Joan Fontcuberta : Stranger than Fiction

Exhibition at the Media Space, Science Museum visited 8th November 2014 

Joan Fontcuberta was supposed to be attending the Day Symposium Fiction and Photography : Imagining Reality that I wrote about here. Unfortunately he couldn’t make it, so thank goodness I managed to get to explore his Exhibition during lunchtime.

There’s a review by Lewis Bush here so I don’t intend to go into a lengthy description. In fact, reading about his work just isn’t the same as being amongst it although his website shows the extent and variety of his creativity. I’m fascinated by him – mystic, magician, funster, wise fool, shape-shifter. His work is full of whimsy and yet transfused with a methodical scholarly approach to its creation.

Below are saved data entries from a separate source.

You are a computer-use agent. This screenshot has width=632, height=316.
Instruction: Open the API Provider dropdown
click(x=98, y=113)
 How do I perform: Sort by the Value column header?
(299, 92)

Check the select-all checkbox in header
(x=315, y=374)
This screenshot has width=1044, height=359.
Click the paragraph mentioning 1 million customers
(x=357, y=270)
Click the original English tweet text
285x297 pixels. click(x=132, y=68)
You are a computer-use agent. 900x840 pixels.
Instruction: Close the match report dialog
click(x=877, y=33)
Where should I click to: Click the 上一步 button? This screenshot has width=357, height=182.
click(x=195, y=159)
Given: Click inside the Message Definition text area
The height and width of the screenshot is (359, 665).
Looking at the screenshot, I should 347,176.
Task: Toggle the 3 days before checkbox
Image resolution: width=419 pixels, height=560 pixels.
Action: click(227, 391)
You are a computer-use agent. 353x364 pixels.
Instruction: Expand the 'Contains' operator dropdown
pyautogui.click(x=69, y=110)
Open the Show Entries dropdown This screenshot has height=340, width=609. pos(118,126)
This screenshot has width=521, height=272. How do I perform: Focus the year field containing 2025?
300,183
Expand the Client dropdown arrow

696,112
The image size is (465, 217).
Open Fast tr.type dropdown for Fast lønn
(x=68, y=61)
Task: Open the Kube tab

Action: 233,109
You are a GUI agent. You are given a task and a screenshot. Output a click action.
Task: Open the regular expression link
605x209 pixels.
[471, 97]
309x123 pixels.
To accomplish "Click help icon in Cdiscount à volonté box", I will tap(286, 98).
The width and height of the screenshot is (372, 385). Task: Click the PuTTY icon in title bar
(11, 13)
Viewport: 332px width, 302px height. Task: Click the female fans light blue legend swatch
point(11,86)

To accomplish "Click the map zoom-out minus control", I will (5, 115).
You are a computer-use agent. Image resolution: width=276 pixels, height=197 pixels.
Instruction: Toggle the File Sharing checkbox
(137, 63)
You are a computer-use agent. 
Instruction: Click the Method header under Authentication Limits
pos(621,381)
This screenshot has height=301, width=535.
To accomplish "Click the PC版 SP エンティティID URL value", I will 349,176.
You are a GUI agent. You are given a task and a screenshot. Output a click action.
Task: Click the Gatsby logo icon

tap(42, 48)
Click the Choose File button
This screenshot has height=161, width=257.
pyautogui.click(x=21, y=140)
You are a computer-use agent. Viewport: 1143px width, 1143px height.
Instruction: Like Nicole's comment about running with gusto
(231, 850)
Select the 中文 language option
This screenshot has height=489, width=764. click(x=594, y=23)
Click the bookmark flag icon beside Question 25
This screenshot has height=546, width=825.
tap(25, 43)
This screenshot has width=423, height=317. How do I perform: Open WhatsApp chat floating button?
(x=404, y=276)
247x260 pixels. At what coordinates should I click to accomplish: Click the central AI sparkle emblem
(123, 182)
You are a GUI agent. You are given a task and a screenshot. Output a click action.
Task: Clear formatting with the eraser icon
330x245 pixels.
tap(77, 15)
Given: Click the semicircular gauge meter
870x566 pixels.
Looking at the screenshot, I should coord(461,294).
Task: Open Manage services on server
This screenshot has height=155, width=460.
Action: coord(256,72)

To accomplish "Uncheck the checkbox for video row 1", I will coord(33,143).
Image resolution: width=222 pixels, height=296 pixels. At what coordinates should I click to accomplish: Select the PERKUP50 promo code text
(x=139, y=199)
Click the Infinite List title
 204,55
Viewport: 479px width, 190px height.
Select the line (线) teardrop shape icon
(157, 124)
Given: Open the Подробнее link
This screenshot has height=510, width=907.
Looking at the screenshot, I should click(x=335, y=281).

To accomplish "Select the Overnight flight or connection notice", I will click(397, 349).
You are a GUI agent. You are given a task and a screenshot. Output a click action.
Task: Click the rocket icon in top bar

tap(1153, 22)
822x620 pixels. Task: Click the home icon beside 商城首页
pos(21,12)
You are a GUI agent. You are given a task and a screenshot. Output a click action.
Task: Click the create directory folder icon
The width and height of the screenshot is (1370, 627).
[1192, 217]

I looked round the Exhibition with Penny and John who later emailed a link to a You Tube video where he talks about his work. It’s a lengthy video so I’m not embedding here. Here’s the link though and, to me, his personality shines through together with his deep immersion and enjoyment in creating his projects. As the Exhibition pamphlet states,

His works inflate truth to its bursting point and, by approaching his imagined subjects with sincerity and humanity, he sets up a tug-of-war between our beliefs and scepticism. Yet while his work tenaciously interrogates the power of the photograph as evidence, it also compels us to suspend our beliefs and join him on his remarkable journeys into his fictional worlds.

It‘s that suspension of disbelief that’s important – think how we might even be drawn into cartoon films that portray universal themes – I’m thinking of those such as Bambi and Toy Story. Also the film Avatar. I would love to think that somewhere in the world there is a goat (or is it a sheep?) with wings – referencing the unicorn I guess.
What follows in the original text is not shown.